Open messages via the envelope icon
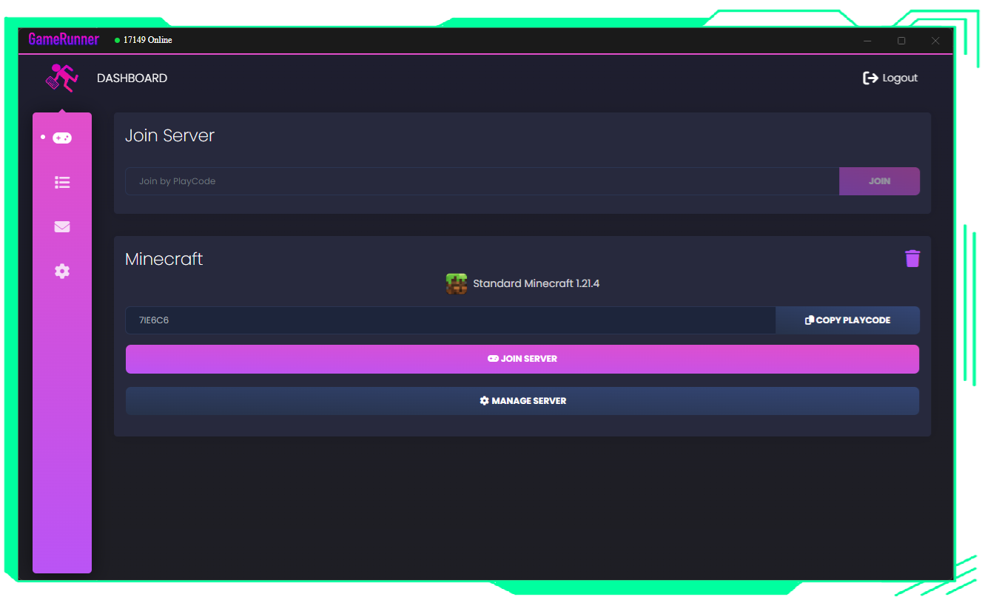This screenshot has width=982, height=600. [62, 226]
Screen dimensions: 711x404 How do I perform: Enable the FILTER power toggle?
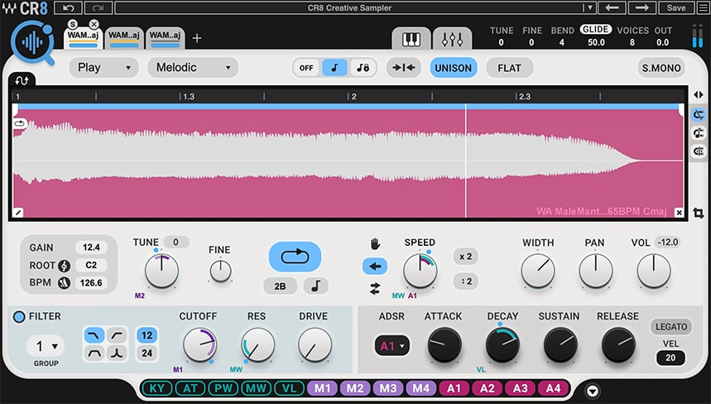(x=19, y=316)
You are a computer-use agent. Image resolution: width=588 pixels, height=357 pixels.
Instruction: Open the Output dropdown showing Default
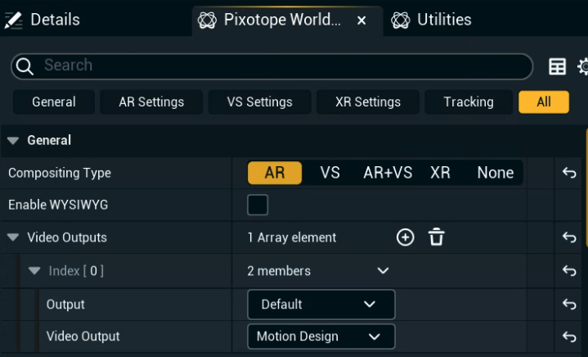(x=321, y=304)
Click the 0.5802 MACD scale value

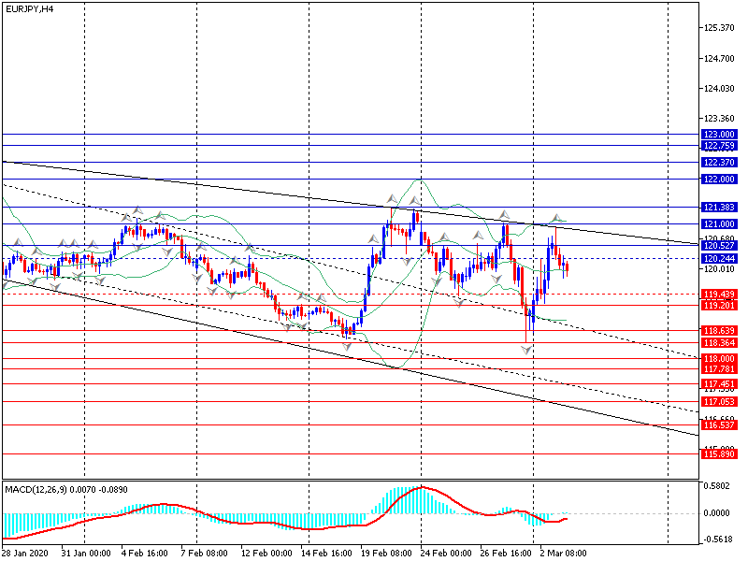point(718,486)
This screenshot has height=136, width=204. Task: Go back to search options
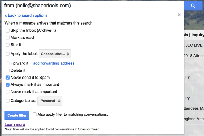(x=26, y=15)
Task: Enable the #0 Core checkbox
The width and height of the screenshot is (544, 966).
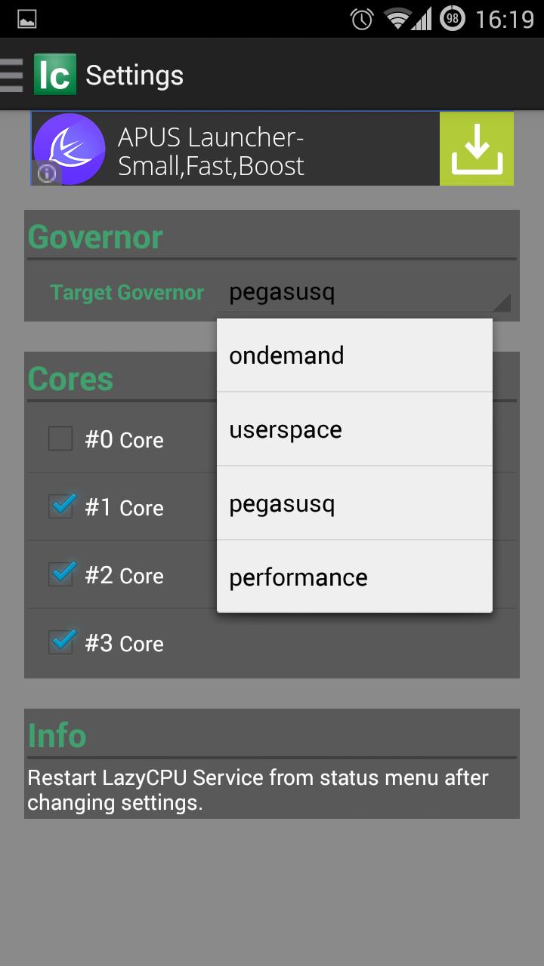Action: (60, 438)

# # # # #

Aktualisiere das gesamte Material, indem du "Click" durch "Tap" ersetzt und sonst nichts änderst. Lass die Bilder in der Antwort weg.

◆ **ANTWORT ZUR AUFGABE**:
Open messages via the envelope icon
This screenshot has width=982, height=600. [62, 226]
Screen dimensions: 711x404 How do I perform: Enable the FILTER power toggle?
(x=19, y=316)
You are a computer-use agent. Image resolution: width=588 pixels, height=357 pixels.
Instruction: Open the Output dropdown showing Default
(x=321, y=304)
Tap the 0.5802 MACD scale value

point(718,486)
This screenshot has height=136, width=204. Task: Go back to search options
(x=26, y=15)
Task: Enable the #0 Core checkbox
The width and height of the screenshot is (544, 966).
Action: (60, 438)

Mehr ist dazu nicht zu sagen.